UW researchers find COVID-19 diagnoses made by artificial intelligence unreliable

Source – https://www.dailyuw.com/

A UW Allen School team recently published an article in Nature Machine Intelligence finding models predicting COVID-19 diagnosis from X-rays are relying on shortcuts.

Several research groups have developed artificial intelligence (AI) models to diagnose COVID-19 based on  chest radiography, with the intention of increasing COVID-19 testing accessibility.

When UW M.D. and Ph.D. students Alex DeGrave and Joseph Janizek heard about this, they immediately thought something in the models might be amiss. 

Janizek said they had been studying AI models predicting pneumonia from chest X-rays and found many of the models were using shortcuts — or aspects of images unrelated to the actual disease — to make the predictions. DeGrave and Janizek thought the COVID-19 diagnosis models might be doing the same thing.  

“We figured that the combination of the high profile of these new studies coming out, and the likelihood of the data being sort of problematic, made it a really good place to kind of apply what we’ve been looking at,” Janizek said.  

Shortcut learning occurs when AI learns to associate things from the training data that are not meaningfully associated in real life. Janizek and DeGrave found the COVID-19 prediction AI models associated having labels on the bottom of the X-ray image with a COVID-19 diagnosis.

DeGrave, Janizek, and their Ph.D. advisor and associate professor Su-In Lee created and trained deep convolutional neural network AI models to replicate what had been done in published studies. The team found the AI performed well on data from the same hospital system as the training data, but when given data from a different hospital system the accuracy was reduced by half.

This trend was something they had noticed in pneumonia models as well, which suggested AI models might be using shortcuts to make diagnosis predictions, Janizek said.

Traditionally, AI functions like a “black box.” The AI model receives large amounts of data to learn from, then users ask the model to make a prediction about a new piece of data. The AI will give an answer, but users typically have no idea why this answer should be reliable.

The team employed a variety of techniques to open up the black box of COVID-19 diagnosis AI models. DeGrave, Janizek, and Lee used saliency maps, which highlighted regions the AI used to determine COVID-19 diagnosis. They also used generative adversarial networks, which involves illustrating what the AI “thinks” is important about the image, in addition to manually modifying the image to see how AI’s COVID-19 diagnosis would change.
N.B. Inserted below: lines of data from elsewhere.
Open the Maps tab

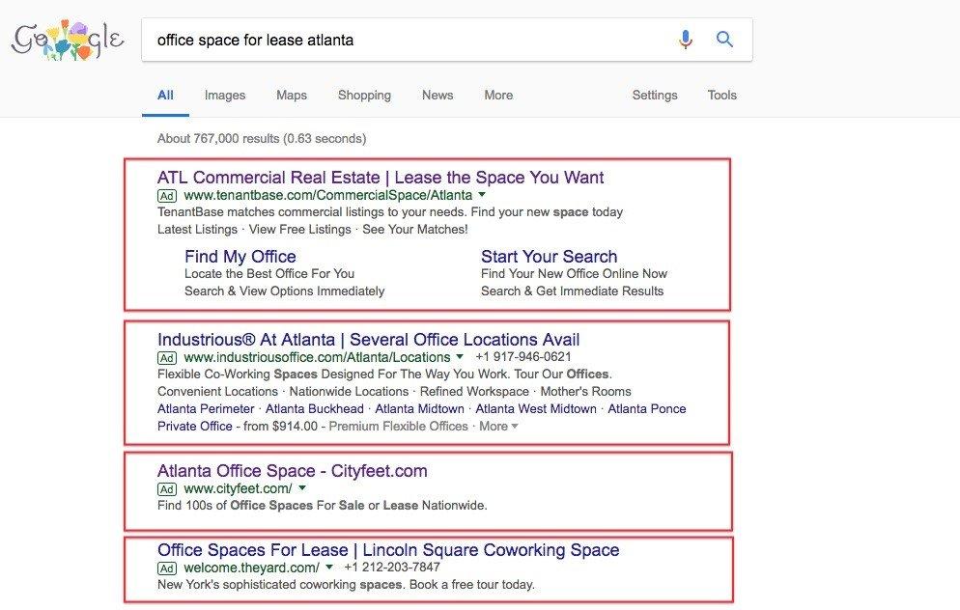pyautogui.click(x=291, y=95)
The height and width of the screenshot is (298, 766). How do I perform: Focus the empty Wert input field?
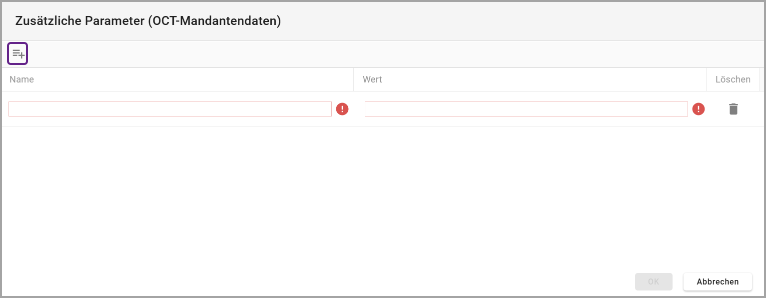point(526,109)
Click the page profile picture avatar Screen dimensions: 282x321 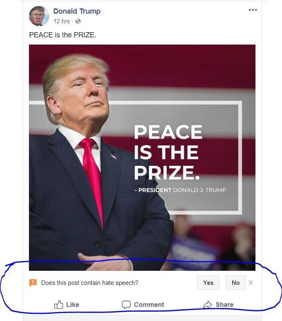point(39,16)
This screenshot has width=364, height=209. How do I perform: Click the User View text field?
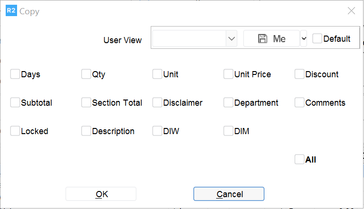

“The reason why we used this large set of techniques, three complimentary techniques, is because I think they all overlap each other’s pitfalls nicely,” DeGrave said. “They really complement each other and make the set of experiments much stronger.”

The team found the AI models were using parts of the image, such as annotations, labels, and body positioning, that had nothing to do with COVID-19 to make a COVID-19 diagnosis prediction. These AI models were particularly reliant on shortcut learning because in the limited data available, X-ray images from COVID-19 positive and COVID-19 negative individuals were from different sources.

“Having a problem this severe is fairly unique to COVID,” DeGrave said. “However, there’s a less severe version of the problem that we just see all over the place as well.”

Applying AI to make diagnosis predictions is a popular area of study, but DeGrave said to “be wary also of any other models for any other conditions that were trained in the problematic nature exposed in this paper.”

Janizek said he was surprised when he discovered people were planning to use these problematic models in a clinical setting.

“There needs to be more of these kinds of watchdog type papers, where people are really looking at the reproducibility of existing models and problems that exist out there,” DeGrave said.